Op Amp experiments I

Op Amp Experiments (necessities):

I been dabbling in electronics for a little while now, and of course I used Op Amps in a few circuits. A lot of those circuits were adaptations from what I found in books and datasheets.

However, I never fully understood how things worked.

So I set myself the goal to get a better understanding of Op Amps. What can you do with them, and how. Back to basic!

Also I decided to do these experiments with as few parts as possible. For the Op Amp I choice the lm358, readily available and cheap (and I had some laying around). A breadboard, wires, a few potmeter, some capacitors of different standaard values and some other knickknacks.

I use a DSO nano and cheap multimeters to measure things.

A while back I made myself a function generator from a xr2206 which I use for signal generation.

There is a little audio amplifier build into the function generator (well the function generator is build into the audio amplifier). I based mine of a circuit I found in an Elektor magazine from the ‘70’s (could be ‘80’s), but here you can find something similar.

SparkFun used to sell a xr2206 kit, but it’s retired now. The one I build is a little more involved. I can choose between DC offset or not and I can manipulate the symmetry and amplitude of the waves. Don’t have schematics laying around anymore but if I find them I will post.
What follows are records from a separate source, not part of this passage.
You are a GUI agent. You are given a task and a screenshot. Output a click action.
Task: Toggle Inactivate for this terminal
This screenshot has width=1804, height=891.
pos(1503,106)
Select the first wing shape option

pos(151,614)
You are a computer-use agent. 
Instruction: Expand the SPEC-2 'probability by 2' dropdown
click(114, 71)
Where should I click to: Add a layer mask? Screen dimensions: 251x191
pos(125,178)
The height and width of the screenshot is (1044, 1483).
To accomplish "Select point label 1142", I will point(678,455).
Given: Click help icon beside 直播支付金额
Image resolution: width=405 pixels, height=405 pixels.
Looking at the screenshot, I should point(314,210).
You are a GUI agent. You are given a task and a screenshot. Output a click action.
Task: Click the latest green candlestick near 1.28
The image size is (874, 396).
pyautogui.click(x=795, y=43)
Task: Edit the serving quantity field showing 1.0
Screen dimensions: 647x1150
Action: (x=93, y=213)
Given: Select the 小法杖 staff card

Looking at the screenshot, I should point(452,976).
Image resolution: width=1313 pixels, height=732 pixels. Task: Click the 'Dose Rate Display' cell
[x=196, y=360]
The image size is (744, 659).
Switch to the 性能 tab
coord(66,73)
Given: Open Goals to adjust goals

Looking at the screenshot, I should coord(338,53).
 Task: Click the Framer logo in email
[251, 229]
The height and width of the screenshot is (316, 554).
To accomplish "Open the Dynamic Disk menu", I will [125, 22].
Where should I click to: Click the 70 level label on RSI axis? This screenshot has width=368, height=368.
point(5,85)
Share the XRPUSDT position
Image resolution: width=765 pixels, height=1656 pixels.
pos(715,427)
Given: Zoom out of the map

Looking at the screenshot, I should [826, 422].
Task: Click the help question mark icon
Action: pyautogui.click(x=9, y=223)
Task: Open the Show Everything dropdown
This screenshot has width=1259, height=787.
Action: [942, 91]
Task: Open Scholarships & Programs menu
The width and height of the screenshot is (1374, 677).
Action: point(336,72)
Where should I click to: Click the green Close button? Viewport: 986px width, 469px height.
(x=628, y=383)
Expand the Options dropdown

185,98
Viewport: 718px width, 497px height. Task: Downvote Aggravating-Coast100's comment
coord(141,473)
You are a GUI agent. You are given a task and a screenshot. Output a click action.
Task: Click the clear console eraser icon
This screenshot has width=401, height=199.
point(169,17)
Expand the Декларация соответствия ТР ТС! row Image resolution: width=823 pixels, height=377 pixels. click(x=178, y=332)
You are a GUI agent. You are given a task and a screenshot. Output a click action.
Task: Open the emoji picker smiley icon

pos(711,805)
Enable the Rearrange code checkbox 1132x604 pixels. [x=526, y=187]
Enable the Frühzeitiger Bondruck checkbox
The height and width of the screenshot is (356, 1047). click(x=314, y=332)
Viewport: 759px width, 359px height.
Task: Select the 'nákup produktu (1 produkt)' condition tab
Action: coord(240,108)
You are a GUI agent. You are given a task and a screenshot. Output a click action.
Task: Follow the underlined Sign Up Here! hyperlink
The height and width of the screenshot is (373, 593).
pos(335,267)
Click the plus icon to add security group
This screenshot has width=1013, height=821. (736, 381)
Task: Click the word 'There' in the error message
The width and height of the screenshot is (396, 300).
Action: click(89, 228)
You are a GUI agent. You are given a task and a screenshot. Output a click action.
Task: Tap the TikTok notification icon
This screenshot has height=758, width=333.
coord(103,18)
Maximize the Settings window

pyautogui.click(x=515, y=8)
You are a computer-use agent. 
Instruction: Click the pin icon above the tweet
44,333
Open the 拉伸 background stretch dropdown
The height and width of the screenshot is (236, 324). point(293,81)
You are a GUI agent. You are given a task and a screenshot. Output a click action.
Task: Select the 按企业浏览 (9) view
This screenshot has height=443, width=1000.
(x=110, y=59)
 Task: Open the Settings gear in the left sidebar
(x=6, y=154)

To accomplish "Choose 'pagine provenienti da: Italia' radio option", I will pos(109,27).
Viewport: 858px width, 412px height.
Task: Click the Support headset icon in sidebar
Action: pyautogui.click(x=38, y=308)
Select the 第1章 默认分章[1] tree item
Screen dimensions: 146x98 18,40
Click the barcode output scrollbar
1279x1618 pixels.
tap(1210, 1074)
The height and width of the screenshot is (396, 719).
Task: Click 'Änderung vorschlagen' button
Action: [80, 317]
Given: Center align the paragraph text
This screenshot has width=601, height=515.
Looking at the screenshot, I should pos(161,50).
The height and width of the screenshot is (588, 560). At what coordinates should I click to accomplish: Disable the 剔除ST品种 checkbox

To be honest the xr2206 isn’t the easiest thing to find.

Maybe it’s time for someone to design a cheap and useful function generator kit based on more modern techniques.

One of the first things I want to explore is the use of positive voltage, negative voltage, ground and virtual ground with Op Amps. I always seem to screw that up when designing a circuit.

To do this I first needed a power supply that could deliver positive voltage, negative voltage and ground.

I found this nifty little circuit based on a 555 timer that could deliver just what I needed. It works well with a 12 volt DC walwart.

I found this circuit on my computer in a folder with hunderds of circuits. I unfortunately don’t know who the designer was. I believe I got it from somewhere. I just added a 7812 volt regulator to it on my prefboarded circuit.

The first experiment will be “How to amplify a sinusoidal signal with no DC offset (aka audio signal)”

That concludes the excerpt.